Now we can take a quick look and see what we are dealing with. My pandas dataframe isnt too large - just over 860K records with just 4 columns.

In [10]:
ElecReadings.shape

Out[10]:
(860330, 4)

To take a look at the column names we can either list them out or use the .columns attribute in pandas.

In [11]:
list(ElecReadings)

Out[11]:
['TimeStamp', 'Hour', 'DayofWeek', 'ElectricityReading']
Out[11]:
Index([u'TimeStamp', u'Hour', u'DayofWeek', u'ElectricityReading'], dtype='object')

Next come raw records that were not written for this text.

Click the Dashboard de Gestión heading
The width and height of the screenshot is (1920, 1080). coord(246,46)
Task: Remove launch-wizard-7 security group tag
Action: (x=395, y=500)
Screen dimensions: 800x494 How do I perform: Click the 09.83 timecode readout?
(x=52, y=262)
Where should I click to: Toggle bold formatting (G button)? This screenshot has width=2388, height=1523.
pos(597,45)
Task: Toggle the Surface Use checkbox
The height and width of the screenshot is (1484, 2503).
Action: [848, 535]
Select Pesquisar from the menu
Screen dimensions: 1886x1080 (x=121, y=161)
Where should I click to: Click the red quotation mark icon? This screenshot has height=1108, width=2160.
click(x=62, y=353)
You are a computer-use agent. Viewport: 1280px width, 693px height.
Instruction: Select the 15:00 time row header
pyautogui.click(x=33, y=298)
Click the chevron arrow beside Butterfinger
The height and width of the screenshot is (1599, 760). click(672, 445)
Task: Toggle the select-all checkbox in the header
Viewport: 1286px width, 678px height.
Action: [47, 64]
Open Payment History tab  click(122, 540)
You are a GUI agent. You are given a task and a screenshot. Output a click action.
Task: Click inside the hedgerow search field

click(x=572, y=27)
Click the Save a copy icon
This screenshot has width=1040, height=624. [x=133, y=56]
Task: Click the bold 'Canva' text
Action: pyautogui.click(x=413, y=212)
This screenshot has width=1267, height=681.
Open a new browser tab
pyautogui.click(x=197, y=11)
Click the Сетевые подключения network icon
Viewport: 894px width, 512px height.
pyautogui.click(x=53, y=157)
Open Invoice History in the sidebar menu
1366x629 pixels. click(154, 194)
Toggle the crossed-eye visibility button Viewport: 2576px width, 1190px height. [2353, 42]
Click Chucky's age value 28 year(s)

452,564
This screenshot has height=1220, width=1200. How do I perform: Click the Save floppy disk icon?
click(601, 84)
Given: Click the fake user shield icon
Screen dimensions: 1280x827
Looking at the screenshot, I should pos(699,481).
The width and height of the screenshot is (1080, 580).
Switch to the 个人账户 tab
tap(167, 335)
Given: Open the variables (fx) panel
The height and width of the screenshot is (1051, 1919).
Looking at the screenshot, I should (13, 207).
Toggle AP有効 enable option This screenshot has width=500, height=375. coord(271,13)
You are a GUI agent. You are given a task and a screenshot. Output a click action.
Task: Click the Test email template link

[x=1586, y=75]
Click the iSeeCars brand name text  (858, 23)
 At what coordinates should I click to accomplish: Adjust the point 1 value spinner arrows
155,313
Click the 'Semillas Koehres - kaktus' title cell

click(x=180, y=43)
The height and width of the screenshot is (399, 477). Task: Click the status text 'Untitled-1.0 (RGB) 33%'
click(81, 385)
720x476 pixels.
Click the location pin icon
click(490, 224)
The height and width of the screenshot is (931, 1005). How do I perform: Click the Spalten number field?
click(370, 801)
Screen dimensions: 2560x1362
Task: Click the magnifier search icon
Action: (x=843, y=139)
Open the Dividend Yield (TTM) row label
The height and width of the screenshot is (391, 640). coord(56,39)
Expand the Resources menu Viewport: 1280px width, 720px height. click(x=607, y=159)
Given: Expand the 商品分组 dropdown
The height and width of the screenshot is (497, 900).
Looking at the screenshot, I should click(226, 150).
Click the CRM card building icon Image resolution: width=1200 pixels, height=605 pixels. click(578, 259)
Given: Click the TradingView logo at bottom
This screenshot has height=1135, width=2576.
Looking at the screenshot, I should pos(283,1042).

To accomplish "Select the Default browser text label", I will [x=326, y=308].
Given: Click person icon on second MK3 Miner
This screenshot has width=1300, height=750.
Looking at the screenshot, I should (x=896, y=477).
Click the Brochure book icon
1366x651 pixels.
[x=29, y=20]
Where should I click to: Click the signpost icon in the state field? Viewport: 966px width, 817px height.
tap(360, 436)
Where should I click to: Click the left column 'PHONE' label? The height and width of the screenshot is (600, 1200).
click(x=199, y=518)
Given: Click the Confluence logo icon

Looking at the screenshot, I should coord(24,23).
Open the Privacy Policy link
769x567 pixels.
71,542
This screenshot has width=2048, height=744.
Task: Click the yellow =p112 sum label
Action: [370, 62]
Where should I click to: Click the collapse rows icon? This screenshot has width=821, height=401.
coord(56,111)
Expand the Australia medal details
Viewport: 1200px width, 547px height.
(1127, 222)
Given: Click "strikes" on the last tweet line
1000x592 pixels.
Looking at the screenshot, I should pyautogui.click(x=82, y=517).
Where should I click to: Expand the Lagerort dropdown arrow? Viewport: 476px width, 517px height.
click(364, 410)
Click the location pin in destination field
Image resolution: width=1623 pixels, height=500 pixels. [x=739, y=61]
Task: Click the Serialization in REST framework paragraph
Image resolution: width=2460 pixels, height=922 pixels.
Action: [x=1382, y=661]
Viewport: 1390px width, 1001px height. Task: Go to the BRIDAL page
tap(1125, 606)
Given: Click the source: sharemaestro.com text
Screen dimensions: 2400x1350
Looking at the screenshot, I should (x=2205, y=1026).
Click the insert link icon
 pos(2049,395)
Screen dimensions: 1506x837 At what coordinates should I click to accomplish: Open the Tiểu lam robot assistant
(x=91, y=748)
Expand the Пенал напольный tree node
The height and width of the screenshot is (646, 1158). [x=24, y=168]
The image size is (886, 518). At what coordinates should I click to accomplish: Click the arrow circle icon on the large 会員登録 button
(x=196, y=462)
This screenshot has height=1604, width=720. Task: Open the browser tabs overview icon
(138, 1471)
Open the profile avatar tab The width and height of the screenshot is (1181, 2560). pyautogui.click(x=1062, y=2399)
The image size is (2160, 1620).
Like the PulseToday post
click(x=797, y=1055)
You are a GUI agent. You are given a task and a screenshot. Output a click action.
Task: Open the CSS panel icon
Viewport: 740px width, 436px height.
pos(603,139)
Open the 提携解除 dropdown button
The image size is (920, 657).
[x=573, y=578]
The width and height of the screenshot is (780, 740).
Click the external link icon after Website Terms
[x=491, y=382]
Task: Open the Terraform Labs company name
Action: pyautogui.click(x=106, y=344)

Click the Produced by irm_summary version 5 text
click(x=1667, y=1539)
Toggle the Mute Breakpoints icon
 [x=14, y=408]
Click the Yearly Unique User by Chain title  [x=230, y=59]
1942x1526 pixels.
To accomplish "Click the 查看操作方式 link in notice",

No we want to start taking a quick look at the data itself. We can the .values attribute we can get a Numpy representation of the data frame.

In [12]:
ElecReadings.values

Out[12]:
array([['2017-05-04T00:00:10.216+01:00', 0.0, 'Thu', 376.0],
['2017-05-04T00:00:21.218+01:00', 0.0, 'Thu', 381.0],
['2017-05-04T00:00:32.218+01:00', 0.0, 'Thu', 381.0],
...,
['2017-04-07T23:59:30.660+01:00', 23.0, 'Fri', 343.0],
['2017-04-07T23:59:41.659+01:00', 23.0, 'Fri', 319.0],
['2017-04-07T23:59:52.658+01:00', 23.0, 'Fri', 336.0]], dtype=object)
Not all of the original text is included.